Rodrigue vit une très belle expérience et de son propre aveu, il souhaite qu'elle ne finisse jamais.
L'Allemagne...
« C'est un monde de hockey professionnel, ni plus ni moins. L'amphithéâtre en Allemagne, propriété de celui qui possède les Kings de Los Angeles, est neuf et compte 15 000 sièges. Il a couté plus de 200 M d'euros et il est comparable au centre Bell. La seule différence, ce sont les partisans qui sont très bruyants. Debout derrière les buts, ils ne manquent jamais une occasion pour encourager leurs favoris. «
La Suisse...
« En Suisse, c'est quelque peu différent en ce sens que les partisans sont très exigeants envers leurs protégés. Il y a parfois des émeutes et même qu'une fois, ils ont empêché les joueurs de quitter l'aréna en bloquant les sorties pendant plusieurs heures. Ce sont de vrais fanatiques «, jure Rodrigue qui dit être traité comme un roi depuis son arrivée en Europe.
À Berlin, Sylvain Rodrigue travaille pour Peter Lee, un joueur de hockey qui a fait les belles heures des Orioles d'Arvida et qui agit maintenant comme directeur général de la formation berlinoise.
« C'est drôle parce qu'il me parle beaucoup de sa vie dans la région, de ses équipes de hockey et de son passage dans la Ligue nationale. Son club comprend quelques joueurs qui ont joué dans le grand circuit ou qui s'en sont approchés. Leur gardien Rob Zepp a été repêché deux fois. Il a 28 ans et il domine aisément la ligue. Il va garder les buts de l'équipe allemande aux Jeux olympiques à Vancouver. Il est un excellent gardien surtout si on tient compte du fait que dans notre ligue, tout est basé en fonction de l'offensive. Il n'y a pas de hockey plate, il se compte beaucoup de buts et il n'y a pas de système défensif. Tout pour l'offensive. Les surnombres sont constants «, avoue-t-il.
Et la maison
Quand il travaillait pour les Sags tout en poursuivant sa carrière d'enseignant, Sylvain Rodrigue passait peu de temps à la maison et ne voyait pas ses jeunes garçons très souvent.
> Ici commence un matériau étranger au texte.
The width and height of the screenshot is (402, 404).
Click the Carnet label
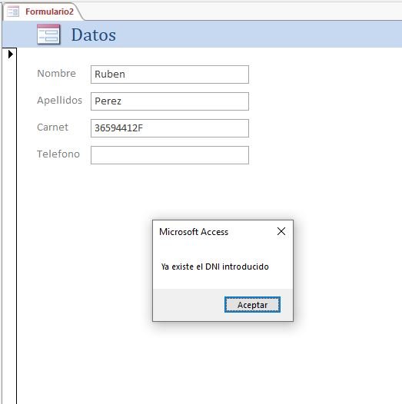click(x=52, y=127)
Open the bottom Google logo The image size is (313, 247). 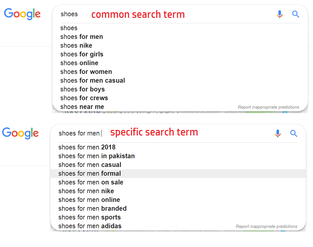pos(20,133)
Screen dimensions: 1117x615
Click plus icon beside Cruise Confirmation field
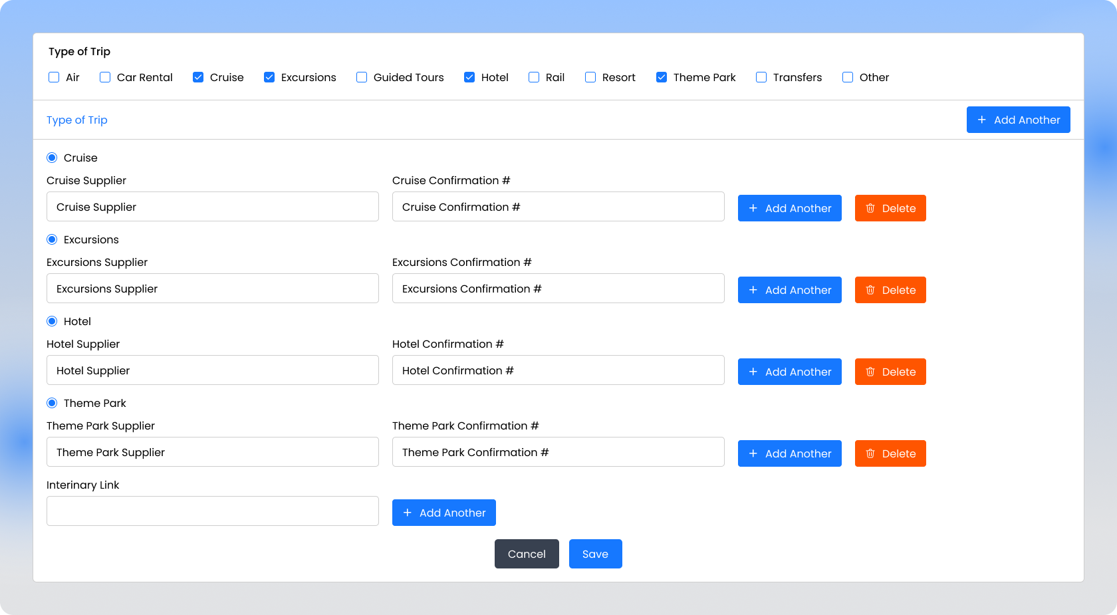click(x=753, y=208)
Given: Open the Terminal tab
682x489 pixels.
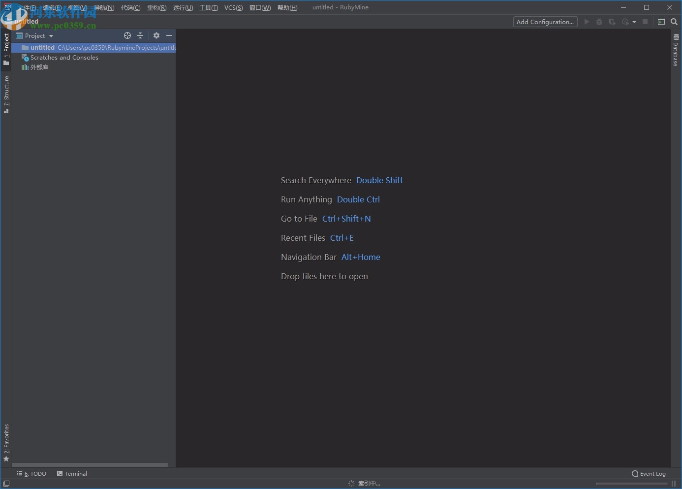Looking at the screenshot, I should 72,474.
« C'est drôle parce que je suis beaucoup plus présent maintenant. Quand je pars trois ou quatre semaines, je reviens chez moi pour y passer un mois. Je m'occupe beaucoup de mes enfants qui jouent au hockey alors qu'auparavant, j'étais toujours parti. On s'adapte bien et la vie de famille se passe fort bien. Je ne sais pas combien de temps va durer cette expérience en Europe, mais c'est enr ichissant. Je goûte vraiment à du hockey professionnel. Je côtoie de bonnes organisations, d'excellents joueurs et les gardiens de but dont je m'occupe acceptent mon aide, mais il faut que ce soit cohérent. C'est vraiment intéressant comme boulot et je sais que j'ai une chance extraordinaire de vivre tout ça «, de conclure Sylvain Rodrigue.